En considérant que c’est « à juste titre que le premier juge a utilisé un montant réduit à 24 euros », « dès lors qu’il convient effectivement d’admettre que l’indemnité allouée durant la période d’incapacité temporaire est réputée compenser un dommage moral au sens large du terme, soit le dommage moral spécifique mais également le dommage esthétique, sexuel ou d’agrément, ces derniers n’étant personnalisés qu’en présence de circonstances exceptionnelles », et que, « dans la mesure où ces différents dommages moraux sont, en règle, individualisés à compter de la consolidation, il se justifie de revoir la base d’indemnisation à la baisse pour le seul dommage moral spécifique permanent, dès lors qu’en l’espèce, le préjudice esthétique a été distinctement identifié dans les conclusions du rapport d’expertise médicale amiable », le jugement attaqué, qui n’indique pas les circonstances propres à la cause qui justifient la base de calcul qu’il retient, méconnaît son obligation d’évaluer in concreto le préjudice causé au fils des demandeurs.
Le moyen est fondé.
Et il n’y a lieu d’examiner ni la seconde branche du premier moyen ni le troisième moyen, qui ne sauraient entraîner une cassation plus étendue.
Par ces motifs,
La Cour
Casse le jugement attaqué en tant qu’il statue sur le dommage résultant de l’incapacité personnelle temporaire et de l’incapacité personnelle permanente du fils des demandeurs, et sur les intérêts et les provisions relatifs aux indemnités allouées à ce titre ;
Ordonne que mention du présent arrêt sera faite en marge du jugement partiellement cassé ;
Réserve les dépens pour qu’il soit statué sur ceux-ci par le juge du fond ;
Renvoie la cause, ainsi limitée, devant le tribunal de première instance de Namur, siégeant en degré d’appel.

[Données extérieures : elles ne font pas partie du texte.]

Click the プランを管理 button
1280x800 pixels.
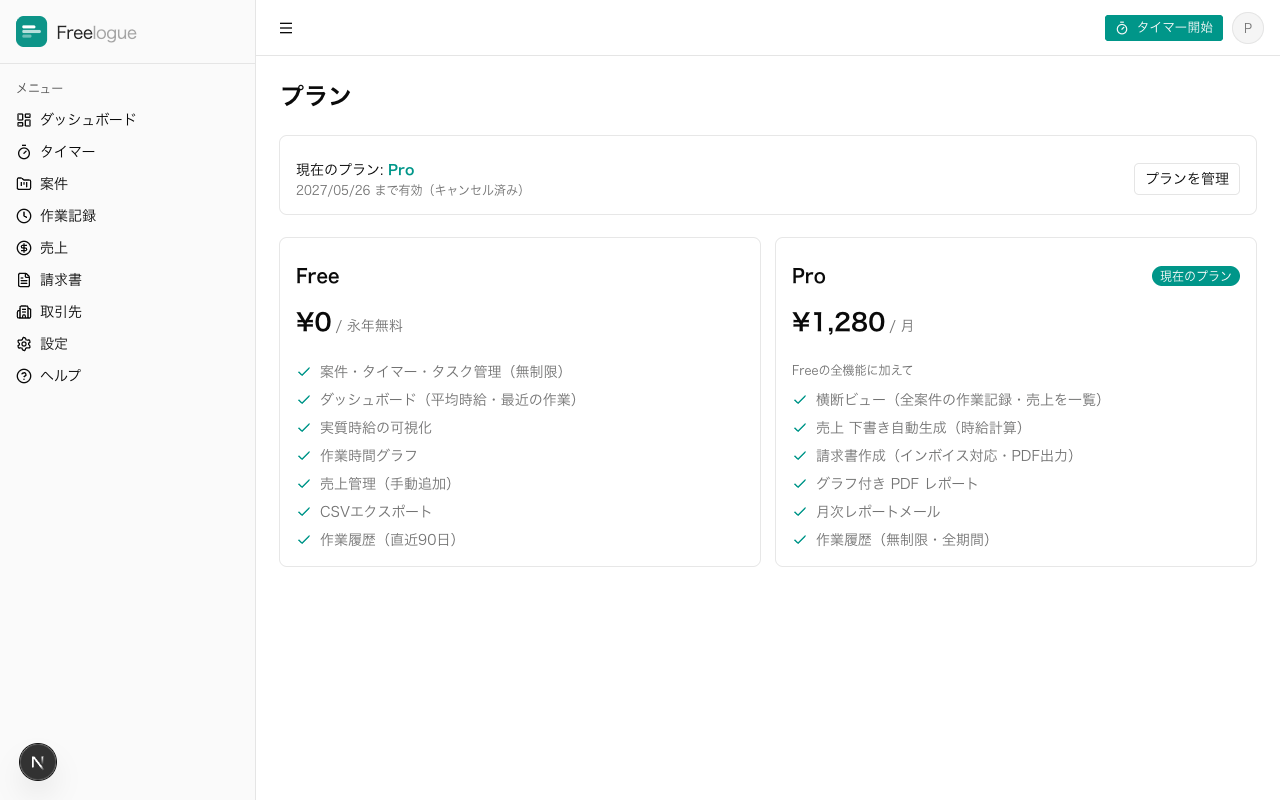[1187, 179]
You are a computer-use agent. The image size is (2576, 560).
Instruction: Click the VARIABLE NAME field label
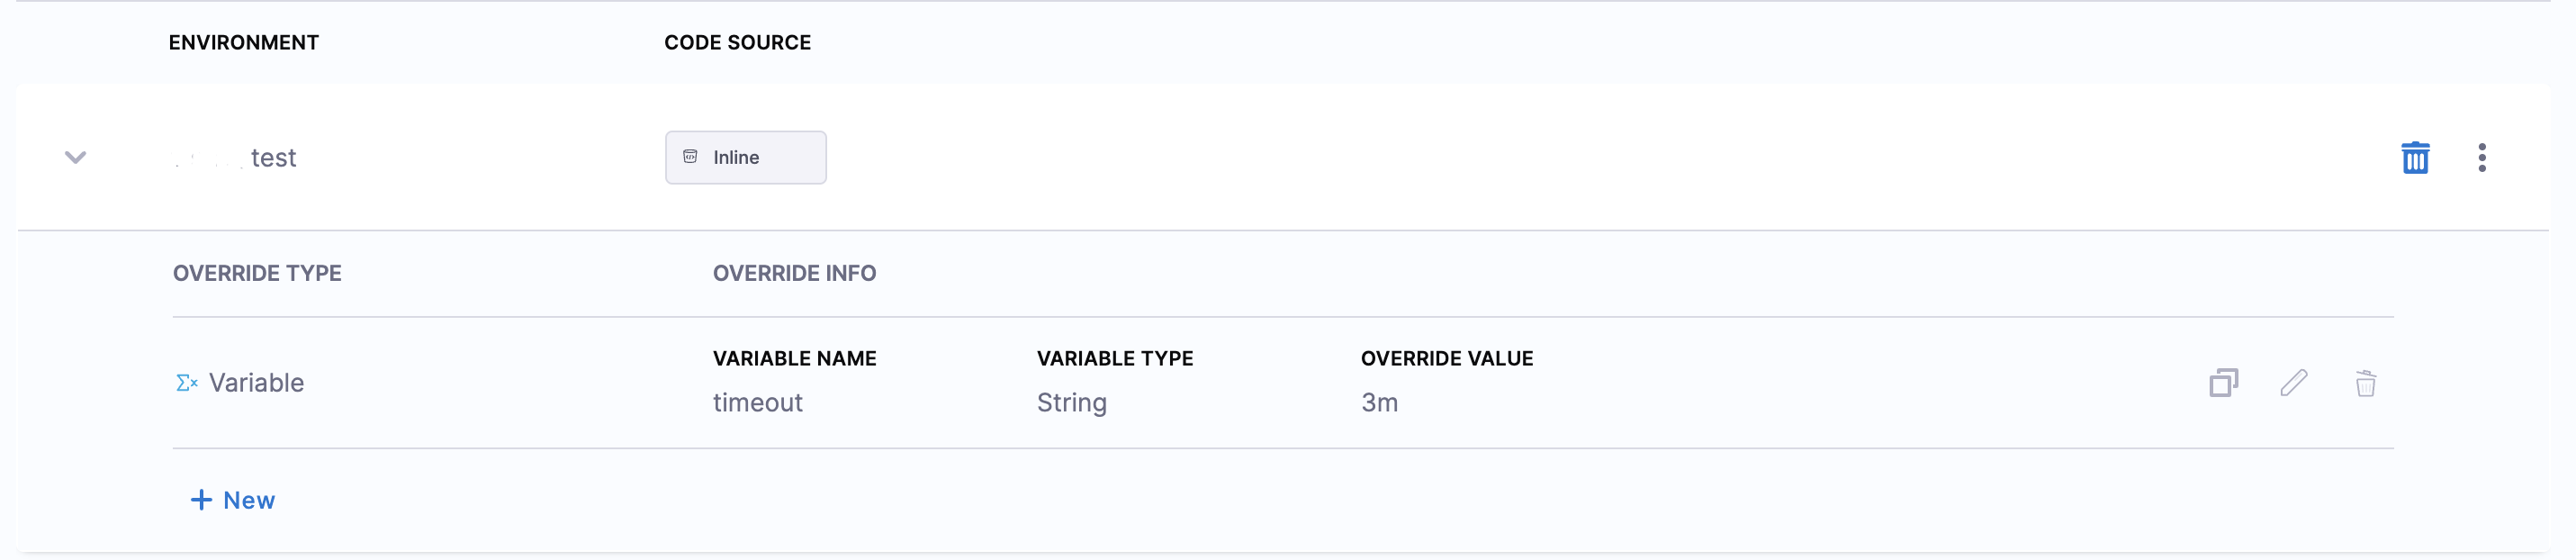click(794, 358)

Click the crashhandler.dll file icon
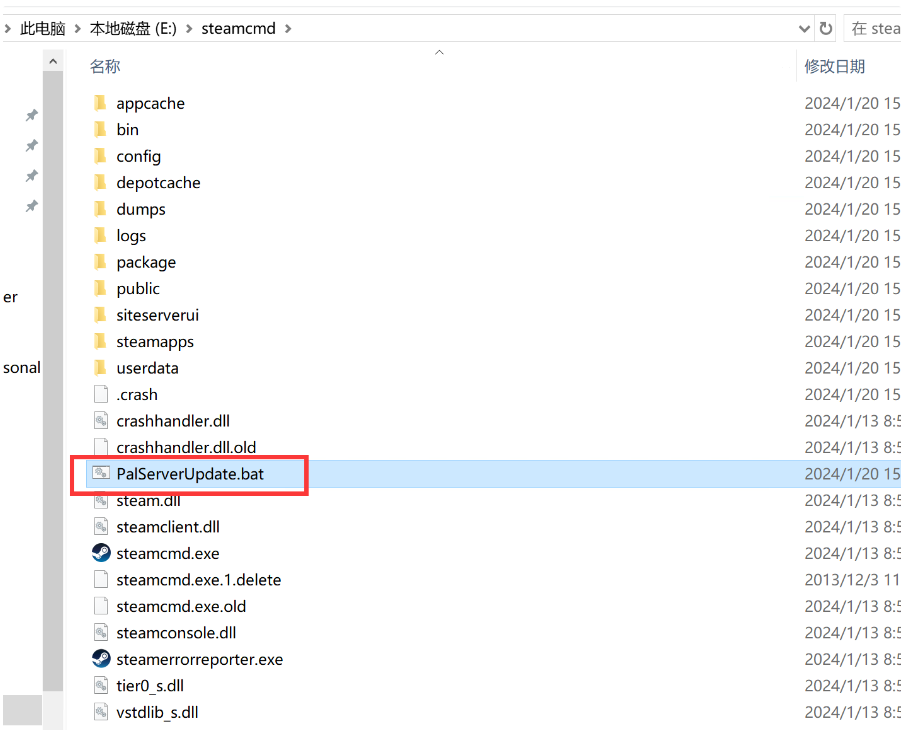100,421
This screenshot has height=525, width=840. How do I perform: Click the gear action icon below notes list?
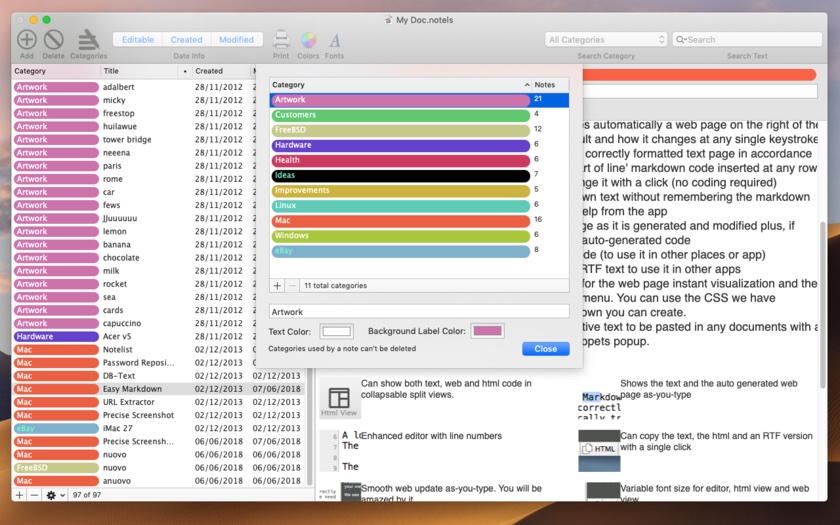point(51,495)
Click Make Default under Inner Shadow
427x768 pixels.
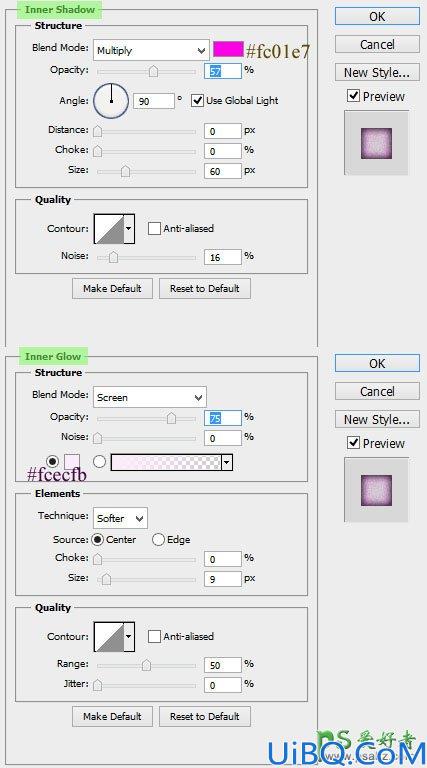click(112, 288)
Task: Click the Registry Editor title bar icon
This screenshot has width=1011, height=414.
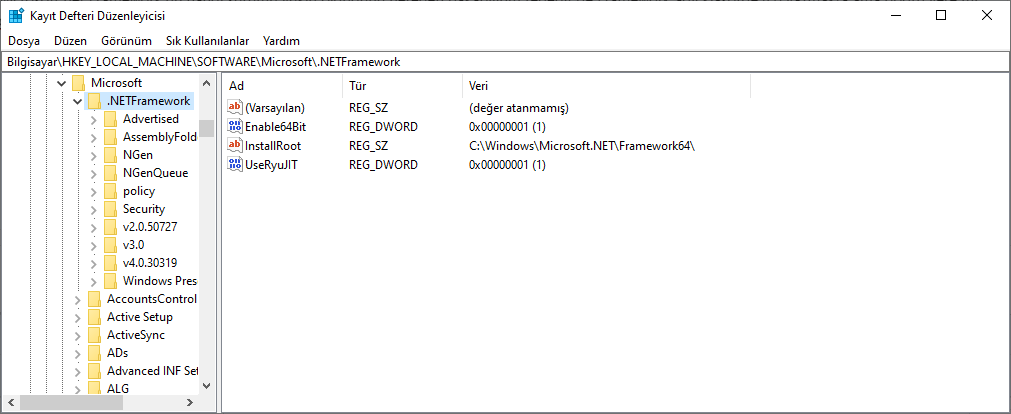Action: tap(16, 16)
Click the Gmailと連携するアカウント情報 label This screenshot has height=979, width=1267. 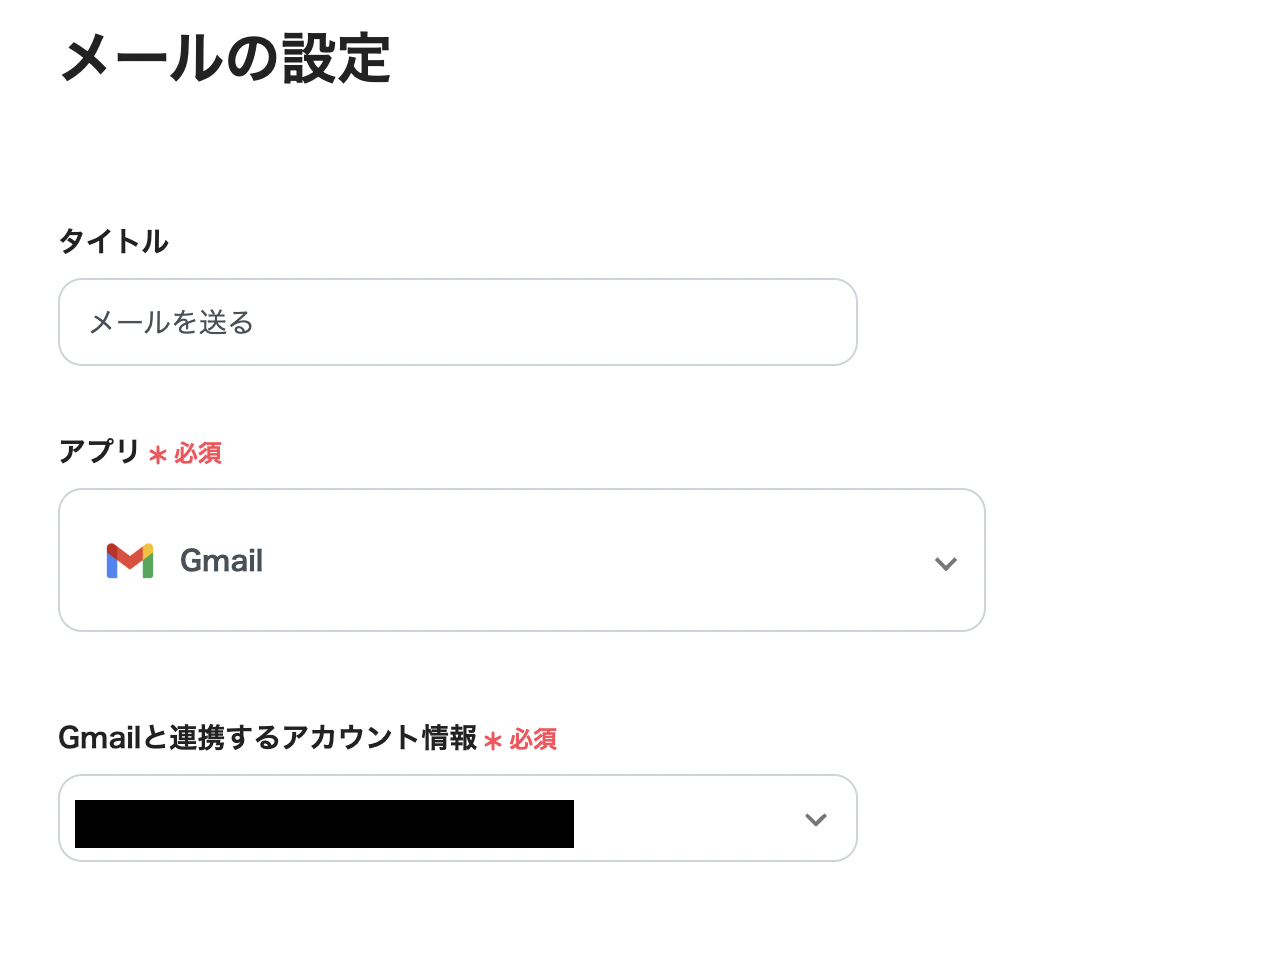pos(267,738)
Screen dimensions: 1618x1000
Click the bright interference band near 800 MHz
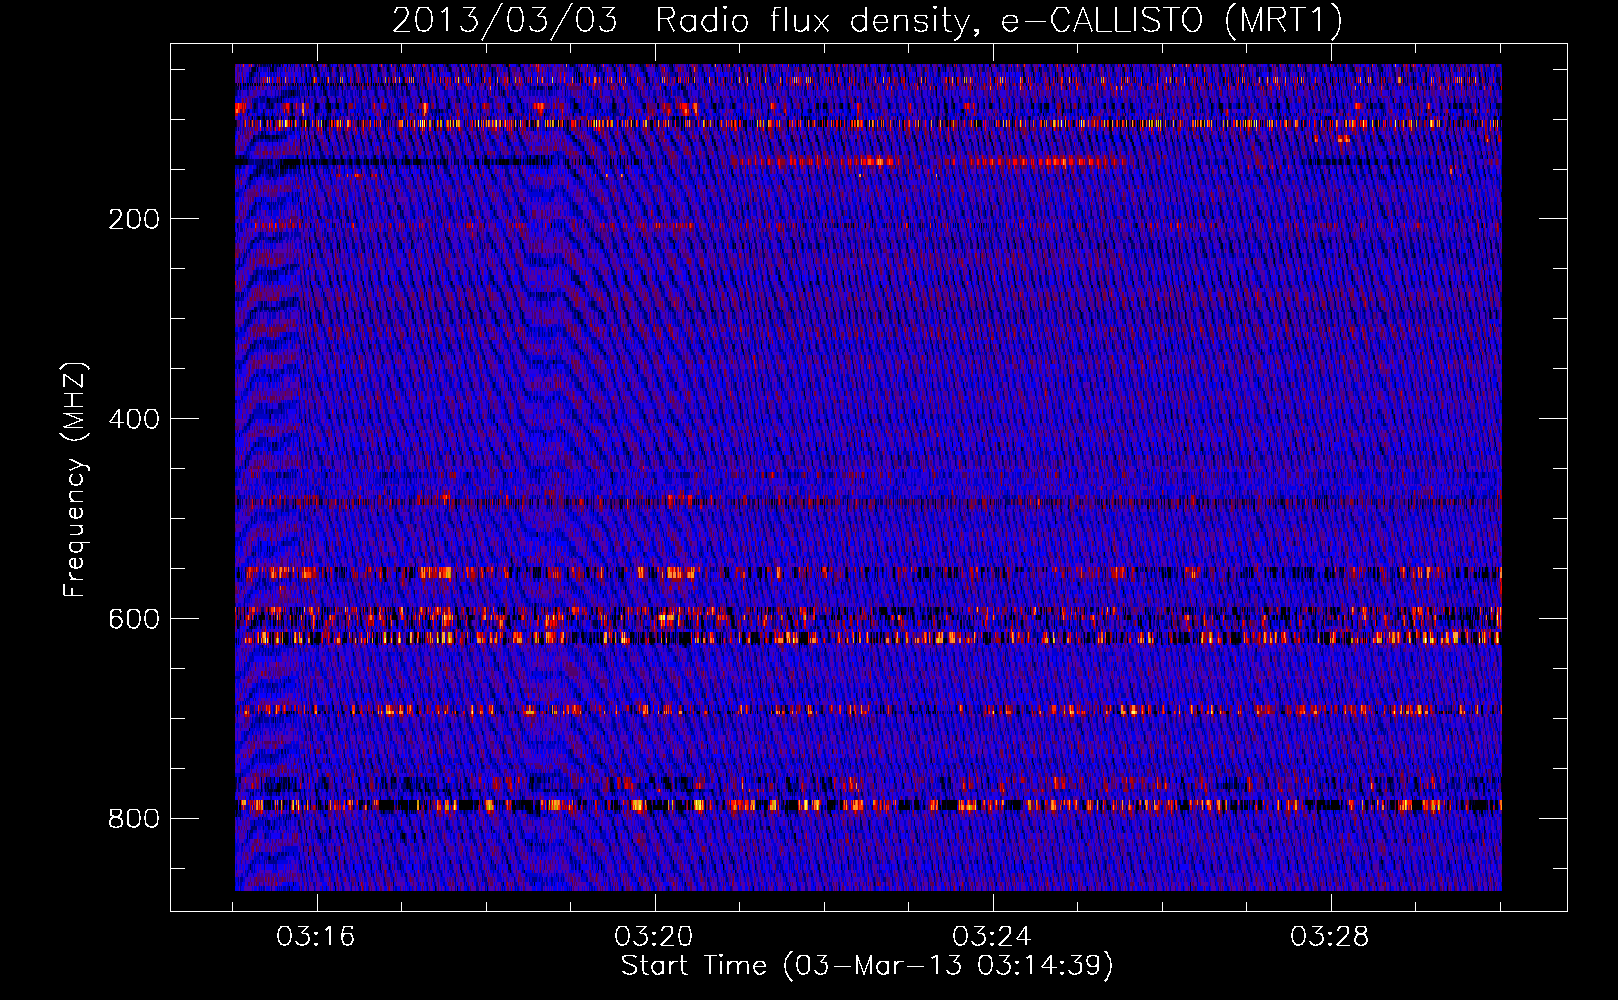coord(868,804)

Ainsi jugé par la Cour de cassation, troisième chambre, à Bruxelles, où siégeaient le président de section Mireille Delange, président, le président de section Michel Lemal, les conseillers Ariane Jacquemin, Maxime Marchandise et Marielle Moris, et prononcé en audience publique du quatorze novembre deux mille vingt-deux par le président de section Mireille Delange, en présence de l’avocat général Hugo Mormont, avec l’assistance du greffier Lutgarde Body.